In [1]:
import xarray as xr
import pandas as pd
import os
import numpy as np
import pyarrow.parquet as pq
import polars as pl

In [2]:
test = xr.open_dataset("C:/Users/flapet/OneDrive - NOC/Documents/IDAPro/lib/db_building/data/satellite/par_mapped/AQUA_MODIS.20240101.L3m.DAY.PAR.x_par.nc")

Open the PAR ncdfs into one xarray data object, with date as index

In [3]:
# Directory where your NetCDF files are stored (daily files)
ncdf_dir = "C:/Users/flapet/OneDrive - NOC/Documents/IDAPro/lib/db_building/data/satellite/par_mapped/"

# List all NetCDF files for the year (one file per day)
ncdf_files = sorted([f for f in os.listdir(ncdf_dir) if f.endswith('.nc')])

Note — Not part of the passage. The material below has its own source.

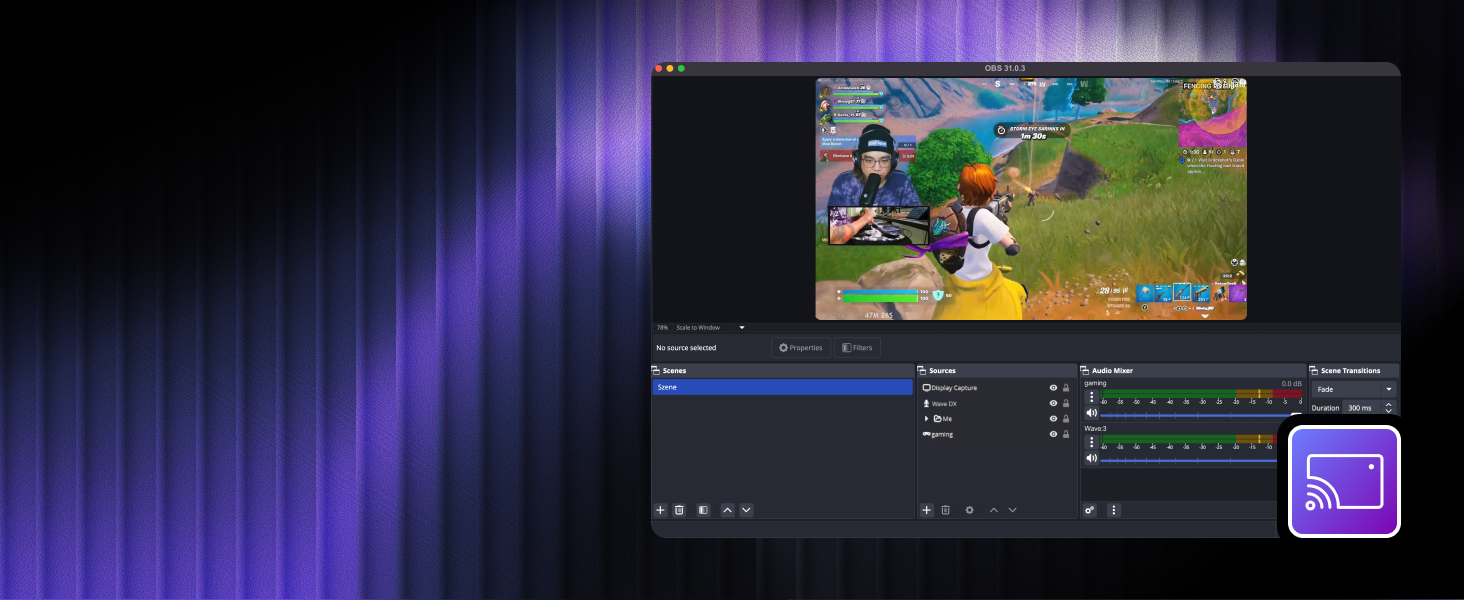Hide the Display Capture source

# Load the PAR data for each file and store it
daily_par_data = {}
for file in ncdf_files:
    # Open the dataset for the specific day
    ds = xr.open_dataset(os.path.join(ncdf_dir, file))
    
    # Extract PAR data (assuming it's named 'par', adjust if necessary)
    # Add a date key to use as the dictionary key for each day
    date = file.split('.')[1] # Extract the date from the filename (adjust based on filename format)
    
    # Store the data in a dictionary, with the date as the key
    daily_par_data[date] = ds["par"]  # Replace 'par' with the actual variable name in your files

# Example: inspect one of the datasets
print(daily_par_data["20240101"])  # Inspect the PAR data for January 1st, 2024


<xarray.DataArray 'par' (lat: 715, lon: 1468)> Size: 4MB
[1049620 values with dtype=float32]
Coordinates:
  * lat      (lat) float32 3kB 70.03 69.99 69.95 69.9 ... 40.4 40.35 40.31 40.27
  * lon      (lon) float32 6kB -66.07 -66.03 -65.99 ... -5.024 -4.983 -4.941
Attributes:
    long_name:      Photosynthetically Available Radiation, R. Frouin
    units:          mol m^-2 day^-1
    standard_name:  surface_downwelling_photosynthetic_photon_flux_in_air
    valid_min:      -32750
    valid_max:      32250
    reference:      Frouin, R., Ligner, D.W., and Gautier, C., 1989: A Simple...
    display_scale:  linear
    display_min:    0.0
    display_max:    76.2


Open BGC Argo parquet and summarise to one line per profile

In [47]:
argo = pq.read_table('C:/Users/flapet/OneDrive - NOC/Documents/IDAPro/lib/db_building/data/argo_pq/biocarbon_floats_table.parquet')
obs_data = argo.to_pandas()

In [48]:
obs_data = obs_data[obs_data['JULD'] > pd.to_datetime('2024-01-01')]
obs_data = obs_data[obs_data['PRES'] <= 205]

In [49]:
from scipy.spatial import cKDTree

# Function to find the nearest PAR value for each observation
def get_nearest_par(lat, lon, date, daily_par_data):
    # Get the PAR data for the specific date
    par_data = daily_par_data[date]

    # Get the latitude and longitude arrays from the dataset
    # latitudes = par_data.lat.values
    # longitudes = par_data.lon.values

    # # Create a KDTree for efficient nearest-neighbor search
    # tree = cKDTree(list(zip(latitudes.flatten(), longitudes.flatten())))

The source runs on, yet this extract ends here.